I did not sleep, but lay awake for many hours, turning over in my mind the events that had followed each other so quickly. And one thought came ever uppermost---namely, that in the smallest details of our existence a judgment far superior to ours must of necessity be at work. This wiser judgment I detected in the chance, as some will call it, that sent Sister Renée to me with this news. For if Sander had told me of the sinking of the Principe Amadeo I must assuredly, in the heat of the moment, have disclosed to him, in return, my knowledge that the Vicomte de Clericy was on board of her when she sailed from Genoa. Whereas, now that I had time to reflect, I saw clearly that this news belonged to Madame de Clericy alone, and was in nowise the business of Mr. Sander. That keen-witted man had faithfully performed the duty on which he had been employed---namely, to enable me to lay my hands on Charles Miste. One half of the money---a fortune in itself---had been recovered. There remained, therefore, nothing but to pay Mr. Sander and bid him farewell.
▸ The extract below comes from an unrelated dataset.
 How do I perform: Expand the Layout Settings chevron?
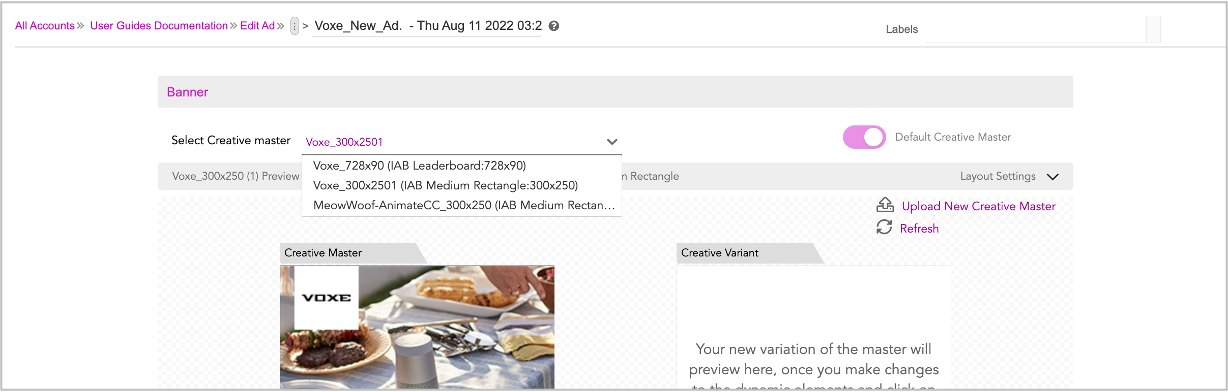coord(1052,177)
I was, however, compelled to await the arrival of Alphonse Giraud, who telegraphed to me that he was still in Nice. I did not know until long after that he had been formally arrested there for his participation in the chase of Miste that ended in that ill-starred miscreant's death. Nor did I learn, until months had elapsed, that my good friend John Turner had also hastened to Nice, taking thither with him a great Parisian lawyer to defend me in the trial that took place while I lay ill at Genoa. Sister Renée, moreover, had not laid aside her womanly guile when she took the veil, for she concealed from me with perfect success that I was under guard night and day in my bedroom at the Hôtel de Gênes. What had I done to earn such true friends or deserve such faithful care?
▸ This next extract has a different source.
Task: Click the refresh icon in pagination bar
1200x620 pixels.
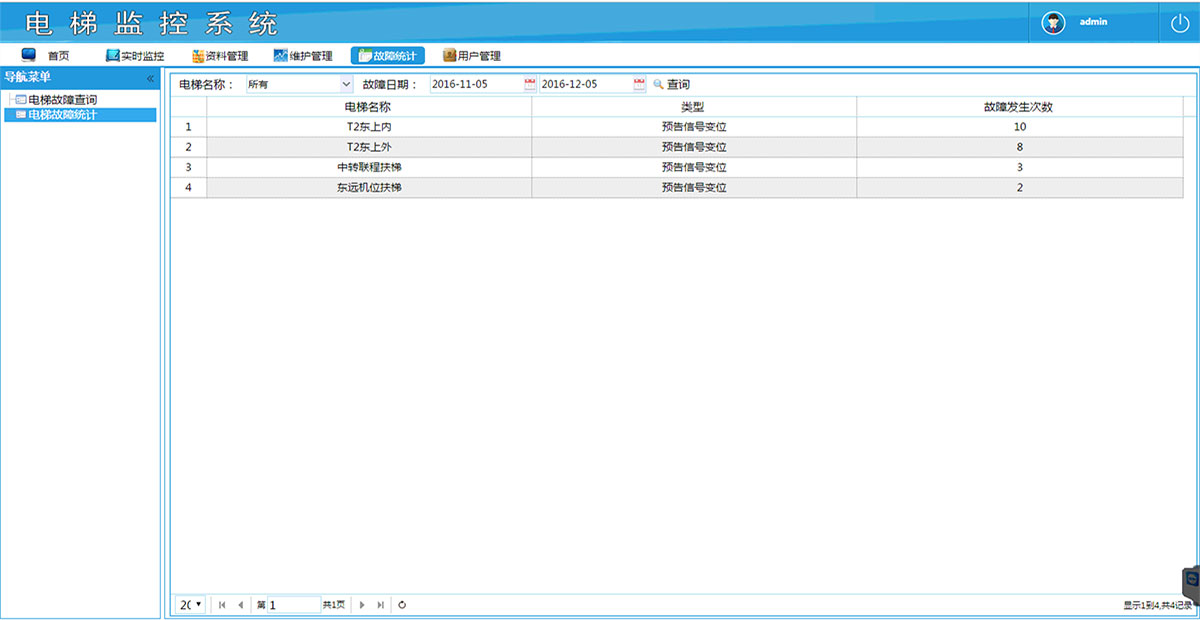Action: [402, 605]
The trial passed happily enough, and Alphonse arrived at Genoa ere I had been there a week. He had delayed little in realising with a boyish delight one of his recovered drafts for five thousand pounds. He repaid such loans as I had been able to make him, settled accounts with Sander, and greatly relieved my mind by seeing him depart. For I felt in some sort a criminal myself, and the secret, which had by the merest accident been thrust upon me, discomfited me under the keen eye of the expert.

The weather was exceedingly hot, and sickness raged unchecked in the city. A fortnight elapsed, during which Giraud was my faithful attendant. The doctor who had been called in, the first of his craft with whom I had had business, a Frenchman and a clever surgeon, restored me to a certain stage of convalescence, but could not get beyond it.

"Where do you live," he asked me one day, with a grave face, "when you are at home?"

"In Suffolk, on the east coast of England."

"Where the air is different from this."

"As different as sunrise from afternoon," I answered, with a sudden longing for the bluff, keen air of Hopton.

"Are you a good sailor?" he asked.

"I spent half my boyhood on the North Sea."

He walked to the window and stood there in deep thought.

"Then," he said at length, "go home at once by steamer from here, and stay there. Your own country will do more for you than all the doctors in Italy."